**Task directions**
Copy out the lines from the one containing "You are a computer-use" through the last line, both ends included. Omit the pictures.

Start Provided material

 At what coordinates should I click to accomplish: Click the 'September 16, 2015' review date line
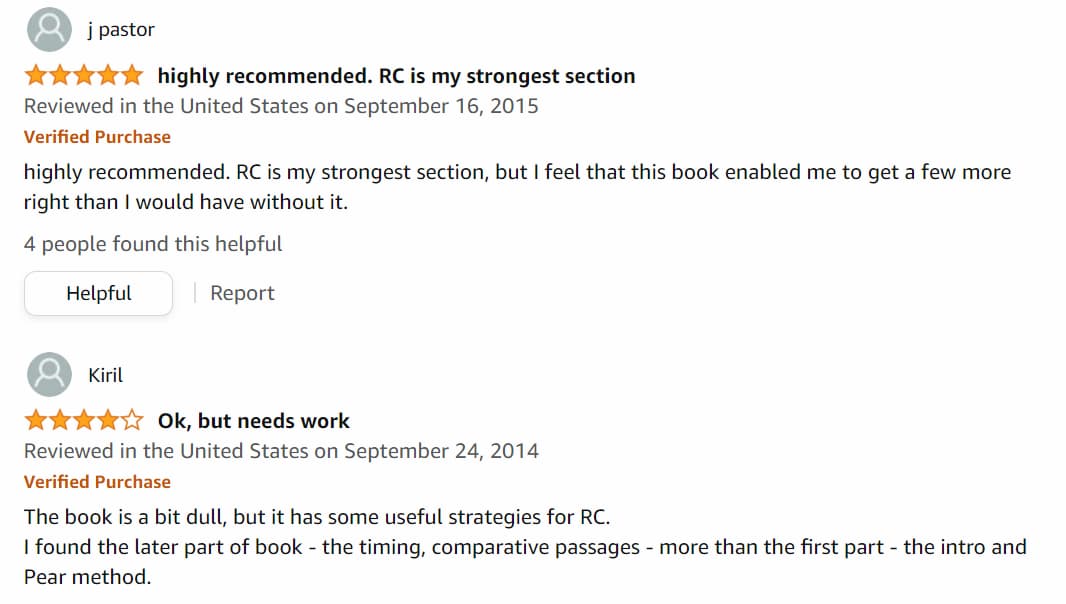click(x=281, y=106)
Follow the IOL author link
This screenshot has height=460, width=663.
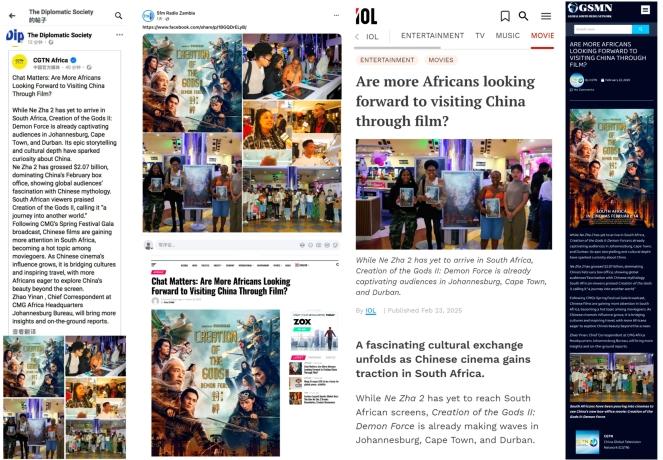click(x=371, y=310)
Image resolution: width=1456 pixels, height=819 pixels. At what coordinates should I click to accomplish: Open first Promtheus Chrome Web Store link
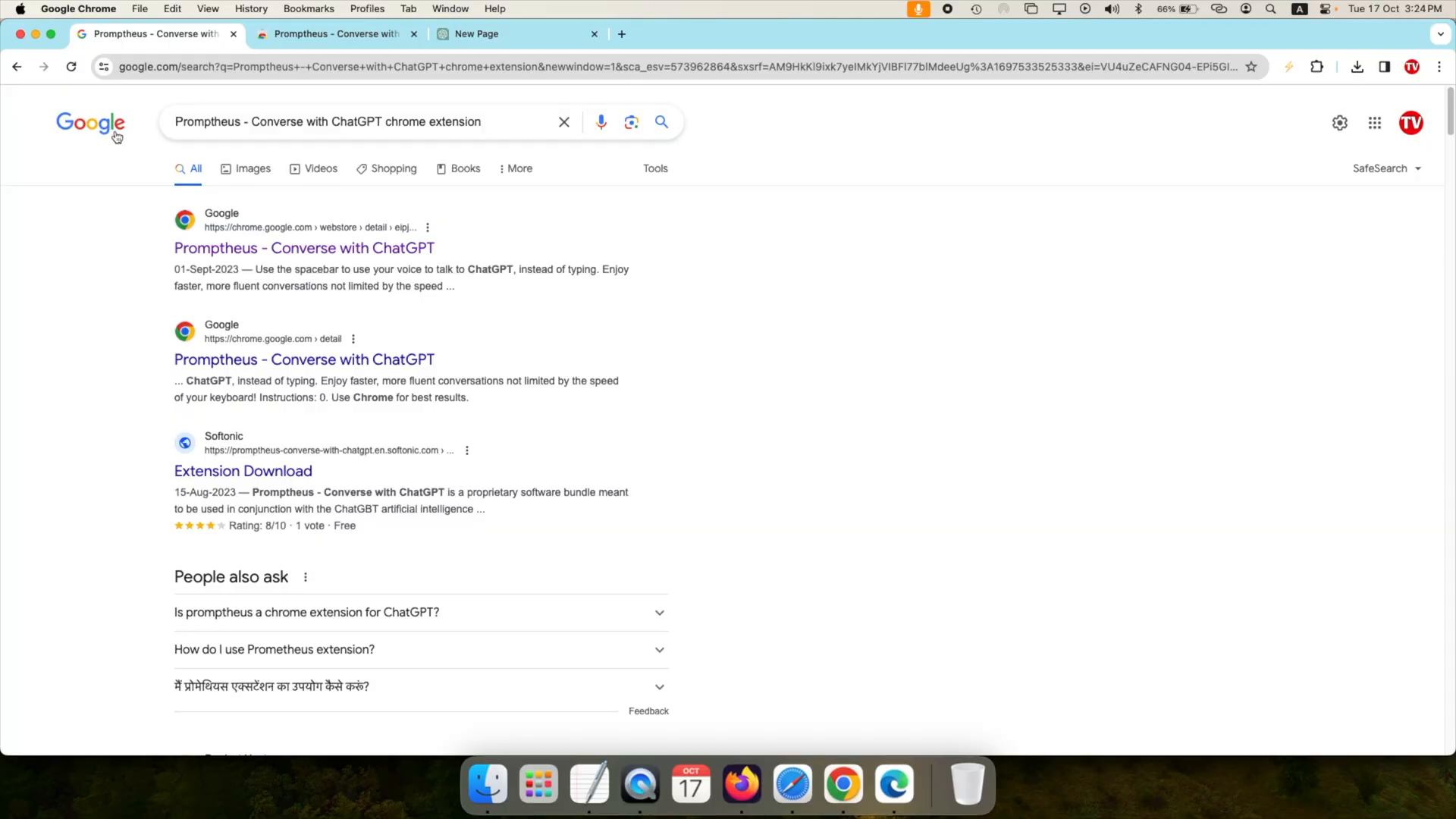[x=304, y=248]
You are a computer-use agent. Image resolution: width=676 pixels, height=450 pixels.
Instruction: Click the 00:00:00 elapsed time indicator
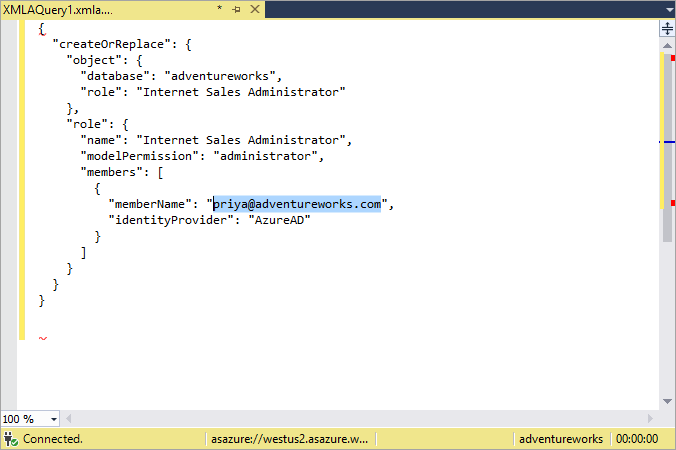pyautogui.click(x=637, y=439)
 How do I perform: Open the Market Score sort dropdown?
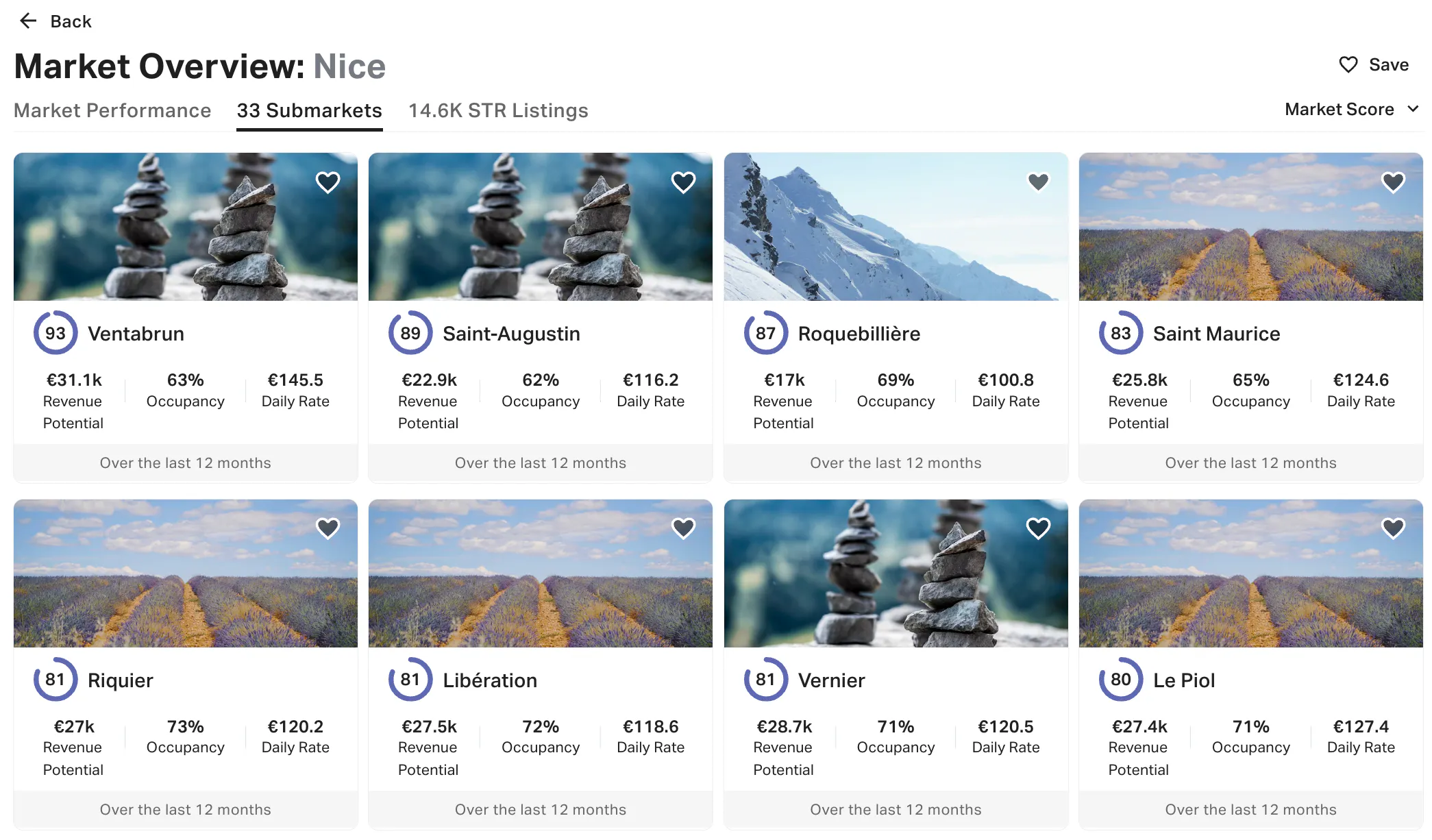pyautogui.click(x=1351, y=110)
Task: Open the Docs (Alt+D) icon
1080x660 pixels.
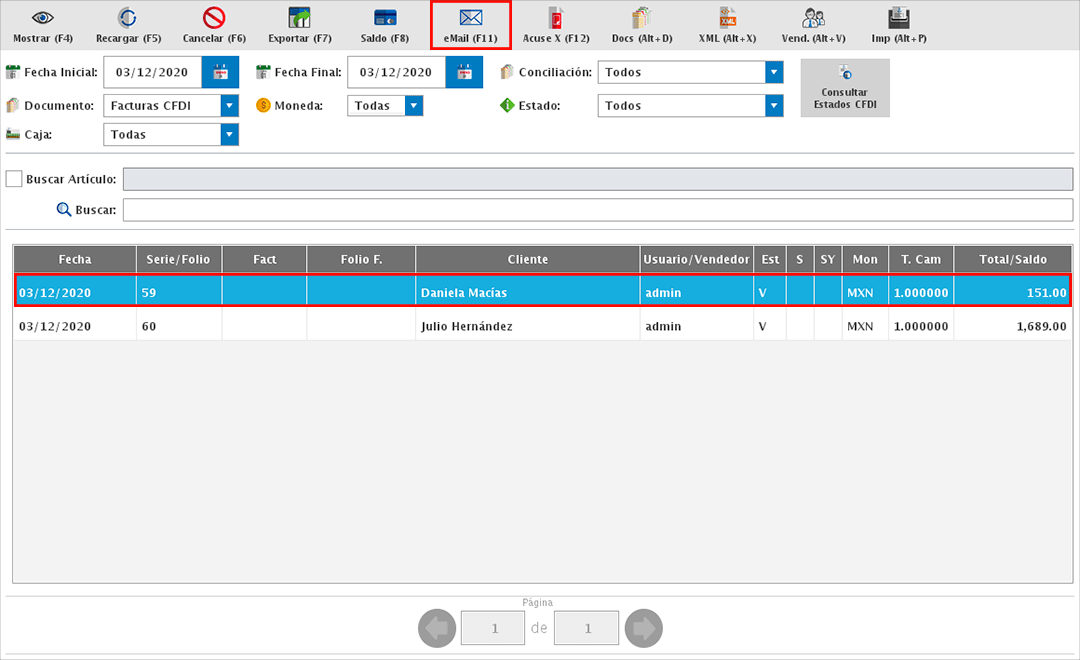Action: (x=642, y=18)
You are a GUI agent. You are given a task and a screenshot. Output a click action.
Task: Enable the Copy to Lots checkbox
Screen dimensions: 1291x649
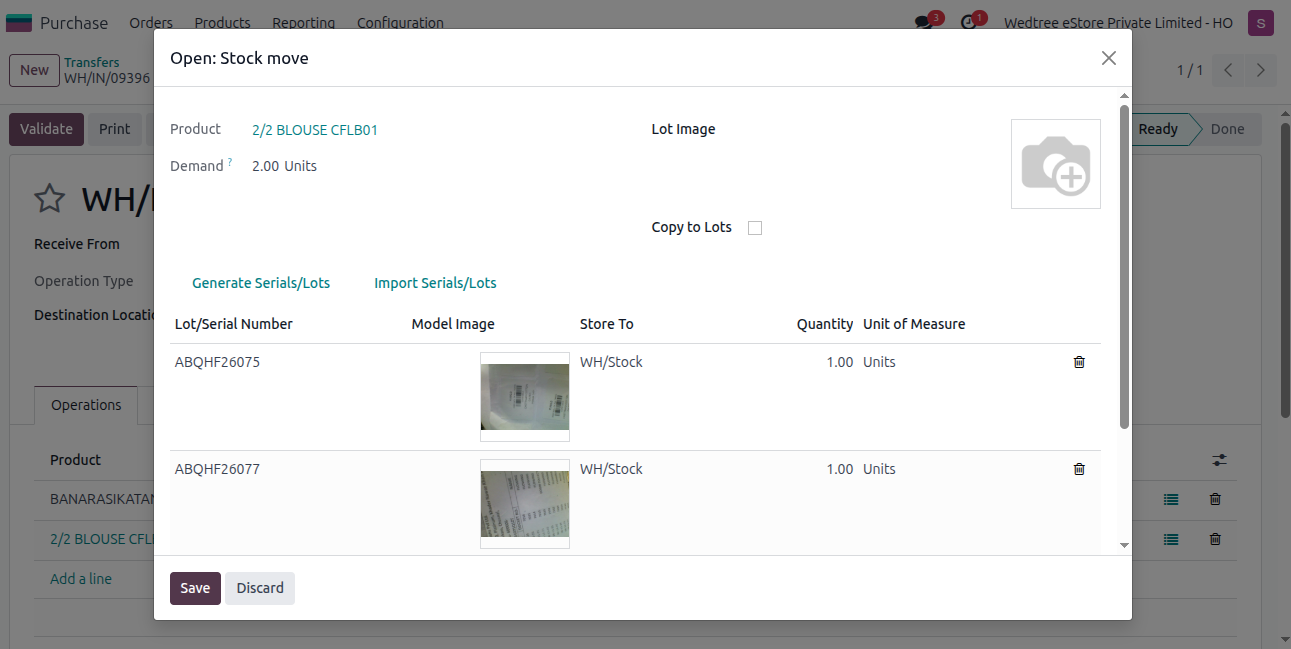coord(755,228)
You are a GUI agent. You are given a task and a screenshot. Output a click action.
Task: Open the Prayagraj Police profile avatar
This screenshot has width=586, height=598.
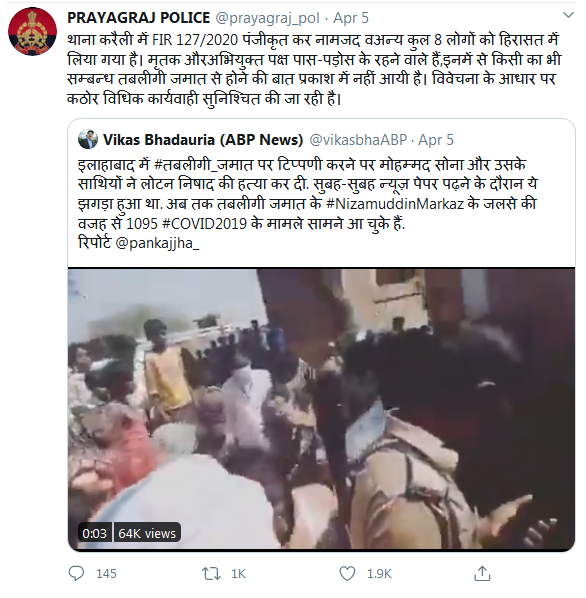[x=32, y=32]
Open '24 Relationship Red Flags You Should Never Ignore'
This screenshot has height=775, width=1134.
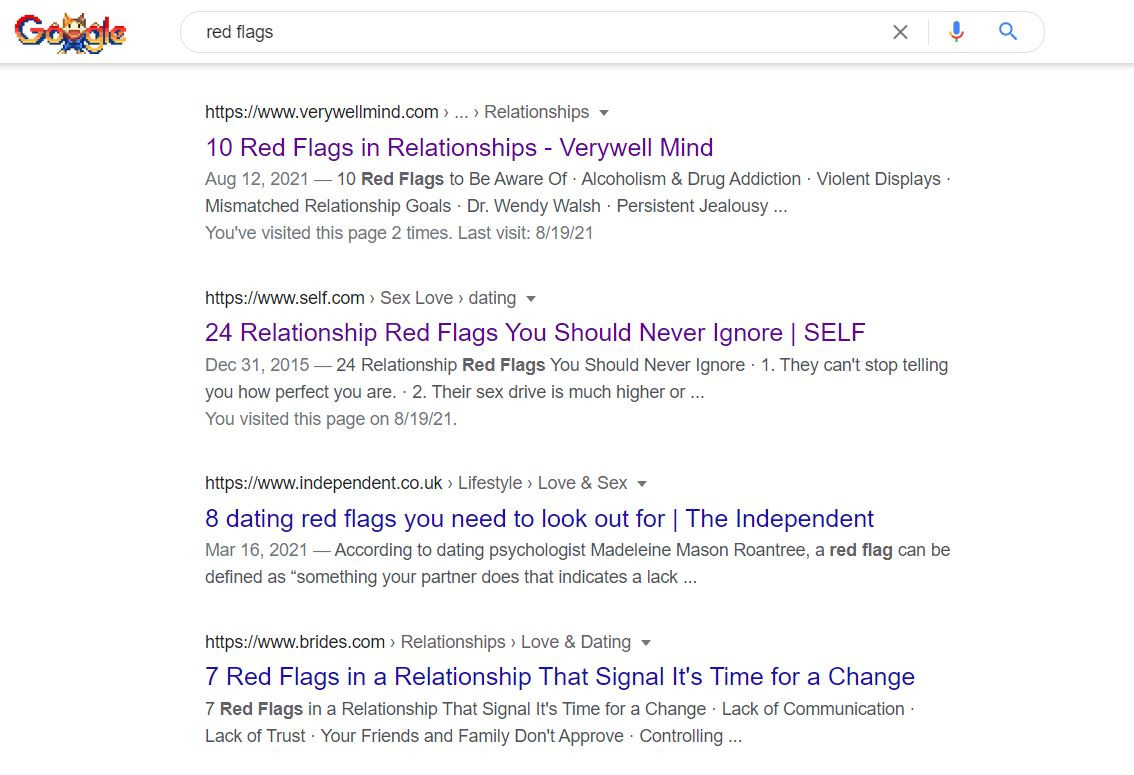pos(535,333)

End Provided material

**Worked answer**
You are a computer-use agent. Image resolution: width=676 pixels, height=450 pixels.
Instruction: Click the 00:00:00 elapsed time indicator
pyautogui.click(x=637, y=439)
 How do I perform: Open the Market Score sort dropdown?
pyautogui.click(x=1351, y=110)
Task: Open the Docs (Alt+D) icon
1080x660 pixels.
Action: (x=642, y=18)
You are a GUI agent. You are given a task and a screenshot. Output a click action.
Task: Enable the Copy to Lots checkbox
Screen dimensions: 1291x649
coord(755,228)
You are a GUI agent. You are given a task and a screenshot. Output a click action.
Task: Open the Prayagraj Police profile avatar
This screenshot has width=586, height=598.
[x=32, y=32]
Open '24 Relationship Red Flags You Should Never Ignore'
This screenshot has height=775, width=1134.
pos(535,333)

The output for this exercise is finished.